Sigma Theta Tau International is dedicated to improving the health of people worldwide by increasing the scientific base of nursing practice.
Members are nursing scholars committed to the pursuit of excellence in clinical practice, education, research and leadership.

We believe that broadening the base of nursing knowledge through knowledge development, dissemination and use offers great promise for promoting a healthier populace.

We are committed to furthering nursing research in health care delivery and public policy.

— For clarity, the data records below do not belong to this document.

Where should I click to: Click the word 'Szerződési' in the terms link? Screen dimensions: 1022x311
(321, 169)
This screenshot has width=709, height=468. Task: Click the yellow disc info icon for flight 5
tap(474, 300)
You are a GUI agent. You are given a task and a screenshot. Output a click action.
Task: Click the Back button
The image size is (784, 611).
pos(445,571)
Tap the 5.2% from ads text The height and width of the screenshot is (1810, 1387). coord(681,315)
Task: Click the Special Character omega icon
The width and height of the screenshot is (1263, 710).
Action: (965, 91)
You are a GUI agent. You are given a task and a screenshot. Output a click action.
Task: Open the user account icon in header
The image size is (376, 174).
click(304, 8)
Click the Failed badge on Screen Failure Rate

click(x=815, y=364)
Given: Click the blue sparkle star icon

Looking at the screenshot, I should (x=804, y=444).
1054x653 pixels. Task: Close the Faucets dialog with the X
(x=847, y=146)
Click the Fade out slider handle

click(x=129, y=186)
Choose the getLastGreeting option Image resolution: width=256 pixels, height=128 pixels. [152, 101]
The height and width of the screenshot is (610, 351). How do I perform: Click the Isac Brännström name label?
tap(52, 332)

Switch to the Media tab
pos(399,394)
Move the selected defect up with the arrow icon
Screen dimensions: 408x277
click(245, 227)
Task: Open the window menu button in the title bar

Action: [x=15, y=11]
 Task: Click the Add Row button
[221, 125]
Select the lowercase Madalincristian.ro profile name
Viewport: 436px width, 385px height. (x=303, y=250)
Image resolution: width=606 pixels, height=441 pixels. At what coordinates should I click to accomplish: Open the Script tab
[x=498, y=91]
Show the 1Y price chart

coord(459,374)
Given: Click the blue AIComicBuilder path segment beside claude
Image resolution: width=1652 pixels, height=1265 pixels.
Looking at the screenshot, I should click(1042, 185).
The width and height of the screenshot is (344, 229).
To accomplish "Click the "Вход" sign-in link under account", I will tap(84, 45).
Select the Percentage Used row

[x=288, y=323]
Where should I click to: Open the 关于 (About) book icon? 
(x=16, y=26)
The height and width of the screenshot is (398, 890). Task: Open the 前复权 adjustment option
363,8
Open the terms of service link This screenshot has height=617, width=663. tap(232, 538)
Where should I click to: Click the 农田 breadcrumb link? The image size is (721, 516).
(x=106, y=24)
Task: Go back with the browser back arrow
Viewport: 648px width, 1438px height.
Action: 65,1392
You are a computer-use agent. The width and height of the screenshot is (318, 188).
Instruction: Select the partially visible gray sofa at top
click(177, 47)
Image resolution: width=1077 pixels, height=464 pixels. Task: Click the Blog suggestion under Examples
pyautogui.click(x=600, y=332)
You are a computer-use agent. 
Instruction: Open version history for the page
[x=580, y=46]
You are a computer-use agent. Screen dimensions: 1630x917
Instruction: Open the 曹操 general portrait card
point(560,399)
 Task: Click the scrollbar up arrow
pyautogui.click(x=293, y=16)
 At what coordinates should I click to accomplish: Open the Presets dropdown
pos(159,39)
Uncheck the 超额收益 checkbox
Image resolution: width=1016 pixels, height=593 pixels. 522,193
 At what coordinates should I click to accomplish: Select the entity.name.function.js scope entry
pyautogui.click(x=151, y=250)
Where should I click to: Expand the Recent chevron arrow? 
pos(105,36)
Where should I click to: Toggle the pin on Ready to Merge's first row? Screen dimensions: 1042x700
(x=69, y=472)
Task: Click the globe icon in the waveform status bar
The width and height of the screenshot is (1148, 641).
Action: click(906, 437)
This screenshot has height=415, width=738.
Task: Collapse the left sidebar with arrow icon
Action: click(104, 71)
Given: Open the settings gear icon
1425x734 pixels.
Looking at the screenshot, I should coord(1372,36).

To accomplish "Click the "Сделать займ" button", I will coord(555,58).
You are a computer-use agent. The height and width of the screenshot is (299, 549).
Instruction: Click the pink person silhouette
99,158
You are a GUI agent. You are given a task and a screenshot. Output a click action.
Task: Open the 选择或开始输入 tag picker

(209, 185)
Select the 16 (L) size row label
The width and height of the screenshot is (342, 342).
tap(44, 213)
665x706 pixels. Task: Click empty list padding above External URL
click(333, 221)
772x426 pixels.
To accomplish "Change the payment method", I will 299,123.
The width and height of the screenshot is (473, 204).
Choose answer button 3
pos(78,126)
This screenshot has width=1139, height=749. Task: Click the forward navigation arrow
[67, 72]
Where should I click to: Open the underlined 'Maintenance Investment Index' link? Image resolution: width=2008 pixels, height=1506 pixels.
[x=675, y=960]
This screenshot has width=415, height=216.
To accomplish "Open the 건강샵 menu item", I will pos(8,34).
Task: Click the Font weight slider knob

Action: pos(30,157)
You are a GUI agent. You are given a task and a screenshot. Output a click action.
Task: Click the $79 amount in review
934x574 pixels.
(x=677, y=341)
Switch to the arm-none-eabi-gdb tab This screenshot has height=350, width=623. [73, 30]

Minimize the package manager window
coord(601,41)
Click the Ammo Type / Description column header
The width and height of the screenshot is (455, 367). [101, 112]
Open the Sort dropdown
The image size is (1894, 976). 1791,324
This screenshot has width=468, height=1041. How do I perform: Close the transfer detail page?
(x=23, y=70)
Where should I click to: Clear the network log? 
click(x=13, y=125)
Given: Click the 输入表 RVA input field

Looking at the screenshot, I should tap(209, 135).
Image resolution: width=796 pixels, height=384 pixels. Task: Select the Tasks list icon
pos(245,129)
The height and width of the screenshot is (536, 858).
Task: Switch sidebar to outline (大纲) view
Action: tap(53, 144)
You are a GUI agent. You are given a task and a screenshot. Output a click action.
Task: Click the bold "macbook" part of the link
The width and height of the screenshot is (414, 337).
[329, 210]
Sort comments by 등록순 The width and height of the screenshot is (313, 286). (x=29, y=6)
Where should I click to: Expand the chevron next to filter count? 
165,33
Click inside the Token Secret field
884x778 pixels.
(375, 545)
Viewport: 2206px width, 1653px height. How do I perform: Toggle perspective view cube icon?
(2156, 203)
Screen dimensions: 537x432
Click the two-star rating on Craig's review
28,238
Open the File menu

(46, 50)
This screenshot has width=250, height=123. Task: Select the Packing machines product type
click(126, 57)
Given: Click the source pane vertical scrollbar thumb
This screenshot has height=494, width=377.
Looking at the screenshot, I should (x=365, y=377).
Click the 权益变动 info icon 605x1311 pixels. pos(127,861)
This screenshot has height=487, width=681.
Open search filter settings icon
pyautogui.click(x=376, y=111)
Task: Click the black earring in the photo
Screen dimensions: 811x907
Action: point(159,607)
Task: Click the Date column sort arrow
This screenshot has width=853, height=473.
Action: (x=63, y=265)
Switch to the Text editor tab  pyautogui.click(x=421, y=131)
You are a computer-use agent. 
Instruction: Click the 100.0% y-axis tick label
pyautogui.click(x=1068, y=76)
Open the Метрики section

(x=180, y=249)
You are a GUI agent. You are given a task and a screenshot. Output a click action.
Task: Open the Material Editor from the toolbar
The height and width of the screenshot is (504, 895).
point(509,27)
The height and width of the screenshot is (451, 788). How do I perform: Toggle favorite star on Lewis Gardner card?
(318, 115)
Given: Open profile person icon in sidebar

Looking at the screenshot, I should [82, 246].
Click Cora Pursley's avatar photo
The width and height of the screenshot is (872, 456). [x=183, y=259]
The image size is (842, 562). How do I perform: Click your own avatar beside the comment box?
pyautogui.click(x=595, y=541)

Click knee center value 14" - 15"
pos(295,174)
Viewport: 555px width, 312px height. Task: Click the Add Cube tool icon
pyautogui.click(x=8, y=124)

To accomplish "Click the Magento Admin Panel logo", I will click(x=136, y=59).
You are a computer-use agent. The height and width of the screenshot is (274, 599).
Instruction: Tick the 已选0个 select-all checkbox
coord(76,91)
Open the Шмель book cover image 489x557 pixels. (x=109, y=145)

We sustain and support nursing's development and provide vision for the future of nursing and health care through our network of worldwide community of nurse scholars.

We make available our diverse resources to all people and institutions interested in the scientific knowledge base of the nursing profession.

A Vision to Lead: To create a global community of nurses who lead in using scholarship, knowledge and technology to improve the health of the world's people. A Mission to Serve, Support and Improve: Sigma Theta Tau International, Honor Society of Nursing provides leadership and scholarship in practice, education and research to enhance the health of all people. We support the learning and professional development of our members, who strive to improve nursing care worldwide. Strategic Plan 2005

A rich tradition Sigma Theta Tau was founded in 1922 by six nursing students at Indiana University. Modern nursing was barely 20 years old when Mary Tolle, Edith Moore, Marie Hippensteel, Dorothy Garrigus, Elizabeth Russell and Elizabeth McWilliams met to found a Society to advance the status of nursing as a profession. They recognized the value of scholarship and the importance of excellence in practice. With the full idealism of women forging pathways of change in the 1920s, they wanted to build a framework to encourage future leaders to effectively improve health care. In 1936, Sigma Theta Tau was the first organization in the U.S. to fund nursing research. Since then the Society has underwritten more than 250 small or "seed" grants, which often begin a whole body of research. These peer-reviewed grants are often the first recognition of potent concepts that eventually lead to major, wide-scale research projects and innovation in the nursing profession.

In 1922, six students from the Indiana University Training School for Nurses in Indianapolis, Indiana founded the honor society of nursing. The founders chose the society’s name from the meaning of the Greek words Storge, Tharsos, and Time: “love,” “courage” and “honor.” As women ahead of their time, the founders’ vision for the society helped bring recognition to nursing as a science. The society became incorporated in 1985 as Sigma Theta Tau International, Inc., to support and connect the global community of nursing scholars who enhance health care worldwide. The society is a not-for-profit organization with a 501(c)(3) status.